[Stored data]

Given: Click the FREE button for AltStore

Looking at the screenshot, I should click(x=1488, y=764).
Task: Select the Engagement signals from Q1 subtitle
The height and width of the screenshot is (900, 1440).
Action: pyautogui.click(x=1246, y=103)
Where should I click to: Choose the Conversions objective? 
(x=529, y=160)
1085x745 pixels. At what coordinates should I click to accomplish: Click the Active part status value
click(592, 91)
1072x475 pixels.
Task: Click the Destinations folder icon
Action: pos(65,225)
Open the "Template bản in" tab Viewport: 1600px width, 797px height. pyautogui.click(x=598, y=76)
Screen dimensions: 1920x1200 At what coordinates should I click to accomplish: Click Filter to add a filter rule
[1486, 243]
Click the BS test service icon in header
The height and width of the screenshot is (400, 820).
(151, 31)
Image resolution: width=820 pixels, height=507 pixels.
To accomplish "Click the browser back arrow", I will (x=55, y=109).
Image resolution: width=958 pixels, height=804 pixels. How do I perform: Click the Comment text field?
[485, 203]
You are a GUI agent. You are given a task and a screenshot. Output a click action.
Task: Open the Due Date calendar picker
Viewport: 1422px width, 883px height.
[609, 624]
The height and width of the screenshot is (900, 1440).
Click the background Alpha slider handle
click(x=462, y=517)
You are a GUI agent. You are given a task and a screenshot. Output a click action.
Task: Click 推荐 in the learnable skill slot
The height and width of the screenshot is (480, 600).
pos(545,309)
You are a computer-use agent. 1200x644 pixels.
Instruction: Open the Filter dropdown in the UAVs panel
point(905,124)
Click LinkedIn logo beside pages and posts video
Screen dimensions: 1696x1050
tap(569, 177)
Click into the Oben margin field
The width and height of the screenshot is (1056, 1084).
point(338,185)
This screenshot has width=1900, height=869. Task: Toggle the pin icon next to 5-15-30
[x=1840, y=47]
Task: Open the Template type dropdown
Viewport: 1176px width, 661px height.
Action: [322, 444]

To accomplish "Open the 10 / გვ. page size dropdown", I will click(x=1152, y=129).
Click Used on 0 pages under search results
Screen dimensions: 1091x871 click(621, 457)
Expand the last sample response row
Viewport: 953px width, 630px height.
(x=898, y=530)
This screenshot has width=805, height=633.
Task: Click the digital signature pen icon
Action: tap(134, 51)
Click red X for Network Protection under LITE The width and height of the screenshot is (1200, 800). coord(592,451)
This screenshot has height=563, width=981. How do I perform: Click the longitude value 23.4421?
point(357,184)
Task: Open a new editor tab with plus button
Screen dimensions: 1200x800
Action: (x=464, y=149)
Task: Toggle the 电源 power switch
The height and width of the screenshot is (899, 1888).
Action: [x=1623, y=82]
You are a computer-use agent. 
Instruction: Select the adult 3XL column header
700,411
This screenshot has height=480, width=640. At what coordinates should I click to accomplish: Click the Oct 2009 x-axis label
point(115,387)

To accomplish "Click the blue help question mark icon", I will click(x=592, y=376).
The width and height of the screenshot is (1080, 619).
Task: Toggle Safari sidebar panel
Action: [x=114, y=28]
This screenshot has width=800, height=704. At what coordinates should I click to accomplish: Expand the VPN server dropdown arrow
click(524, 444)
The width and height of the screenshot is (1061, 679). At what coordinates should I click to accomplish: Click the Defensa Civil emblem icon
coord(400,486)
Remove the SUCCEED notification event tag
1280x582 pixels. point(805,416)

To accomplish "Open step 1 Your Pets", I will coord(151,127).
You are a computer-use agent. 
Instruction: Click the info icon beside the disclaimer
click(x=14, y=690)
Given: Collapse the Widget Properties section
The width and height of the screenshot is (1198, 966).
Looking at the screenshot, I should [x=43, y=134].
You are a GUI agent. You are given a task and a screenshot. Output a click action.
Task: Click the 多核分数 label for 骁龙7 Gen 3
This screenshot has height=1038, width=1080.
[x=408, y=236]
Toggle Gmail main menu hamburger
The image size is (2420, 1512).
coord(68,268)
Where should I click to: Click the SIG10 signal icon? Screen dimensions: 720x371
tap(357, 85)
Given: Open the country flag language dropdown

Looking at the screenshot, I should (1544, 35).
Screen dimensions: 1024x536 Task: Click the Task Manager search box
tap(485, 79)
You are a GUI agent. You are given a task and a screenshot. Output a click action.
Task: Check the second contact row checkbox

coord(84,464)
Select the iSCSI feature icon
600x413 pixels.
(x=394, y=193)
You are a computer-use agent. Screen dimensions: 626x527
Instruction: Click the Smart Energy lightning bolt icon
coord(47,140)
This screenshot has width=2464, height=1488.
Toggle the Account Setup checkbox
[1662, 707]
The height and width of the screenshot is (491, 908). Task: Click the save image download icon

What is required:
Retype all the records above without changing a word.

Completed exercise:
Given: Click the FREE button for AltStore

Looking at the screenshot, I should click(x=1488, y=764).
Task: Select the Engagement signals from Q1 subtitle
The height and width of the screenshot is (900, 1440).
Action: pyautogui.click(x=1246, y=103)
Where should I click to: Choose the Conversions objective? 
(x=529, y=160)
1085x745 pixels. At what coordinates should I click to accomplish: Click the Active part status value
click(592, 91)
1072x475 pixels.
Task: Click the Destinations folder icon
Action: pos(65,225)
Open the "Template bản in" tab Viewport: 1600px width, 797px height. pyautogui.click(x=598, y=76)
Screen dimensions: 1920x1200 At what coordinates should I click to accomplish: Click Filter to add a filter rule
[1486, 243]
Click the BS test service icon in header
The height and width of the screenshot is (400, 820).
(151, 31)
Image resolution: width=820 pixels, height=507 pixels.
To accomplish "Click the browser back arrow", I will (x=55, y=109).
Image resolution: width=958 pixels, height=804 pixels. How do I perform: Click the Comment text field?
[485, 203]
You are a GUI agent. You are given a task and a screenshot. Output a click action.
Task: Open the Due Date calendar picker
Viewport: 1422px width, 883px height.
[609, 624]
The height and width of the screenshot is (900, 1440).
Click the background Alpha slider handle
click(x=462, y=517)
You are a GUI agent. You are given a task and a screenshot. Output a click action.
Task: Click 推荐 in the learnable skill slot
The height and width of the screenshot is (480, 600).
pos(545,309)
You are a computer-use agent. 1200x644 pixels.
Instruction: Open the Filter dropdown in the UAVs panel
point(905,124)
Click LinkedIn logo beside pages and posts video
Screen dimensions: 1696x1050
tap(569, 177)
Click into the Oben margin field
The width and height of the screenshot is (1056, 1084).
point(338,185)
This screenshot has width=1900, height=869. Task: Toggle the pin icon next to 5-15-30
[x=1840, y=47]
Task: Open the Template type dropdown
Viewport: 1176px width, 661px height.
Action: [322, 444]

To accomplish "Open the 10 / გვ. page size dropdown", I will click(x=1152, y=129).
Click Used on 0 pages under search results
Screen dimensions: 1091x871 click(621, 457)
Expand the last sample response row
Viewport: 953px width, 630px height.
(x=898, y=530)
This screenshot has width=805, height=633.
Task: Click the digital signature pen icon
Action: tap(134, 51)
Click red X for Network Protection under LITE The width and height of the screenshot is (1200, 800). coord(592,451)
This screenshot has height=563, width=981. How do I perform: Click the longitude value 23.4421?
point(357,184)
Task: Open a new editor tab with plus button
Screen dimensions: 1200x800
Action: (x=464, y=149)
Task: Toggle the 电源 power switch
The height and width of the screenshot is (899, 1888).
Action: [x=1623, y=82]
You are a computer-use agent. 
Instruction: Select the adult 3XL column header
700,411
This screenshot has height=480, width=640. At what coordinates should I click to accomplish: Click the Oct 2009 x-axis label
point(115,387)

To accomplish "Click the blue help question mark icon", I will click(x=592, y=376).
The width and height of the screenshot is (1080, 619).
Task: Toggle Safari sidebar panel
Action: [x=114, y=28]
This screenshot has width=800, height=704. At what coordinates should I click to accomplish: Expand the VPN server dropdown arrow
click(524, 444)
The width and height of the screenshot is (1061, 679). At what coordinates should I click to accomplish: Click the Defensa Civil emblem icon
coord(400,486)
Remove the SUCCEED notification event tag
1280x582 pixels. point(805,416)

To accomplish "Open step 1 Your Pets", I will coord(151,127).
You are a computer-use agent. 
Instruction: Click the info icon beside the disclaimer
click(x=14, y=690)
Given: Collapse the Widget Properties section
The width and height of the screenshot is (1198, 966).
Looking at the screenshot, I should [x=43, y=134].
You are a GUI agent. You are given a task and a screenshot. Output a click action.
Task: Click the 多核分数 label for 骁龙7 Gen 3
This screenshot has height=1038, width=1080.
[x=408, y=236]
Toggle Gmail main menu hamburger
The image size is (2420, 1512).
coord(68,268)
Where should I click to: Click the SIG10 signal icon? Screen dimensions: 720x371
tap(357, 85)
Given: Open the country flag language dropdown

Looking at the screenshot, I should (1544, 35).
Screen dimensions: 1024x536 Task: Click the Task Manager search box
tap(485, 79)
You are a GUI agent. You are given a task and a screenshot. Output a click action.
Task: Check the second contact row checkbox

coord(84,464)
Select the iSCSI feature icon
600x413 pixels.
(x=394, y=193)
You are a computer-use agent. Screen dimensions: 626x527
Instruction: Click the Smart Energy lightning bolt icon
coord(47,140)
This screenshot has width=2464, height=1488.
Toggle the Account Setup checkbox
[1662, 707]
The height and width of the screenshot is (491, 908). Task: Click the save image download icon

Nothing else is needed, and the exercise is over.